» **EXERCISE INSTRUCTIONS**
Retype each of the entries below precisely as it appears, leaving out the pictures.

» **AVAILABLE RECORDS**
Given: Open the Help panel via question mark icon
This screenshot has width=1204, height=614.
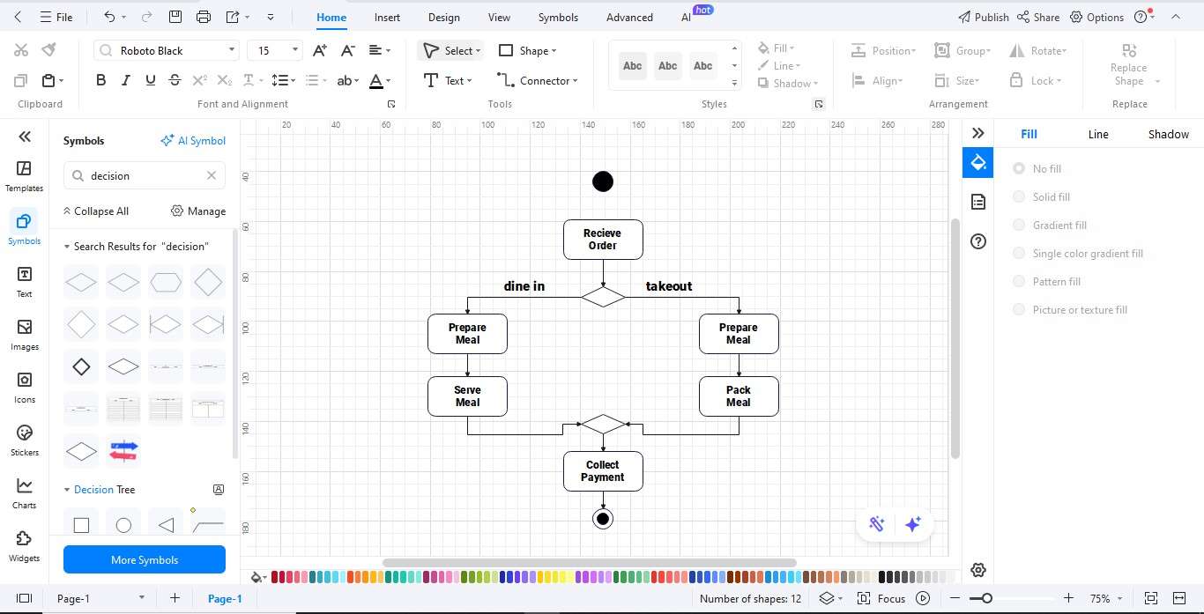Looking at the screenshot, I should tap(977, 241).
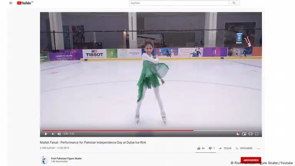Click the search magnifier button
Screen dimensions: 295x166
point(234,3)
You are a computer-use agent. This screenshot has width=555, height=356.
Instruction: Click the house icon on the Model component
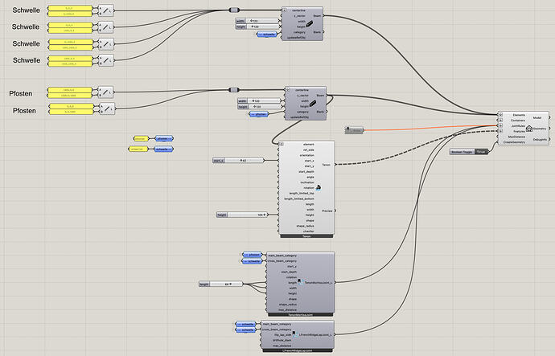pyautogui.click(x=529, y=129)
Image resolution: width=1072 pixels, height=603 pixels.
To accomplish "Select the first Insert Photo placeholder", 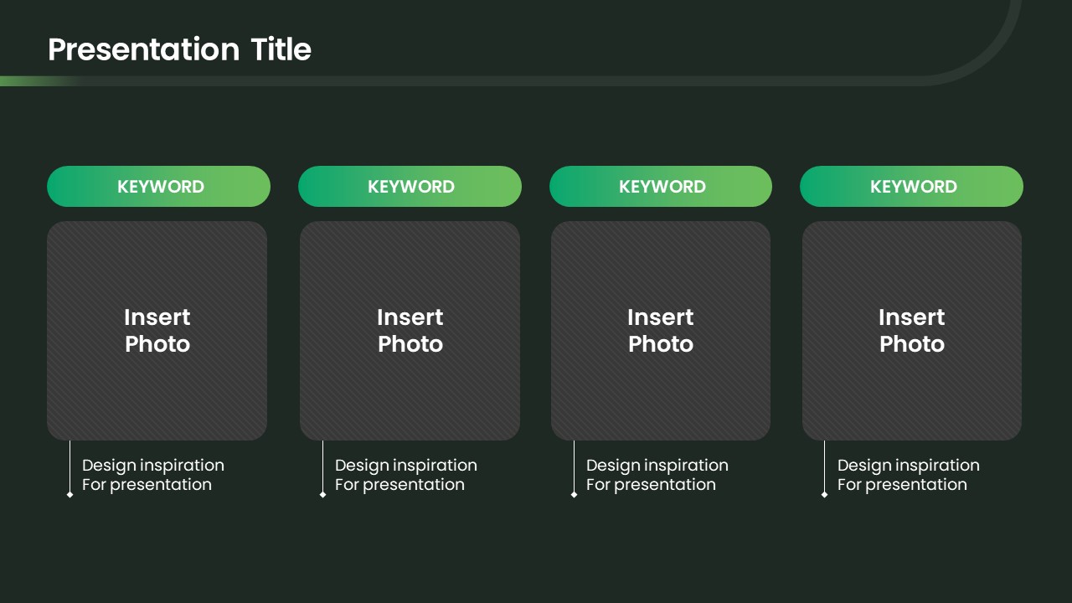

» **PROBLEM SOLUTION**
Given: Open the Help panel via question mark icon
This screenshot has width=1204, height=614.
Looking at the screenshot, I should tap(977, 241).
Click the search magnifier button
Screen dimensions: 295x166
point(234,3)
You are a computer-use agent. This screenshot has width=555, height=356.
Instruction: Click the house icon on the Model component
pyautogui.click(x=529, y=129)
Image resolution: width=1072 pixels, height=603 pixels.
To accomplish "Select the first Insert Photo placeholder", 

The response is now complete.